Il pensa à sa mère, à son père, à Mathias et Elsa. Il pensait à tout ce qu’il venait de laisser derrière lui, à ce qu’il avait brisé sans le vouloir. Mais la douleur était trop intense, trop cruelle. Il avait du mal à accepter ce qu’il vivait. Et la solitude, cette sensation de vide qu’il ressentait, était plus accablante que tout le reste.
“Pourquoi ? Pourquoi suis-je né comme ça ?” murmura-t-il, sa voix se brisant dans le silence de la rue déserte.
Viel descendit du taxi, le visage fermé et la démarche lourde. Il n’avait aucune idée de l’endroit où il se trouvait, mais cela n’avait aucune importance. Il était dans un quartier qu’il ne connaissait pas, un quartier huppé, avec de grands immeubles modernes et des rues impeccablement entretenues. Portos. Un endroit qui semblait hors de portée pour lui, un monde qui n’était pas le sien.

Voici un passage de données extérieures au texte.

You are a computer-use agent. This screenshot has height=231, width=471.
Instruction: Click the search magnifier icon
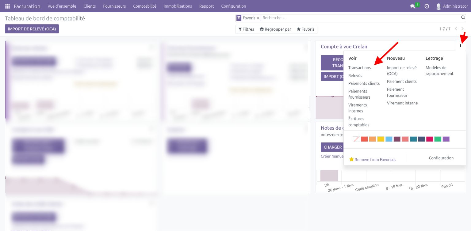click(463, 18)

Il marcha sans but, ses pas résonnant sur le pavé, tandis que son esprit se perdait dans un tourbillon de pensées sombres. Il n’avait pas voulu se retrouver là, mais il n’avait pas vraiment cherché à contrôler sa destination non plus. Le taxi l’avait amené là, sans poser de questions, et c’était exactement ce qu’il voulait. Peu importe où il se trouvait, tant qu’il était loin de chez lui, loin de la famille, loin de cette maison qui ne lui offrait que de la douleur.
Les immeubles autour de lui étaient majestueux, imposants, tout en verre et en acier, comme des géants figés dans le temps. Ces rues étaient vides à cette heure du matin, pas un bruit ne venait troubler la tranquillité du quartier. Il se sentait comme un étranger ici, comme un intrus dans ce monde d’opulence. Mais au fond de lui, il n’en avait rien à faire. Il se sentait déjà comme un étranger dans sa propre peau, dans sa propre vie.
Soudain, son téléphone vibra dans sa poche, brisant le silence lourd qui l’entourait. Il hésita une seconde, puis sortit l’appareil. Il regarda l’écran. C’était sa mère. Madeleine. Il serra les dents. Le cœur serré, il refusa de répondre. Il savait ce qu’elle voulait. Elle voulait s’excuser, lui demander pardon, essayer de le retenir. Mais il n’avait pas la force de l’écouter. Pas maintenant. Pas après ce qu’il venait de vivre.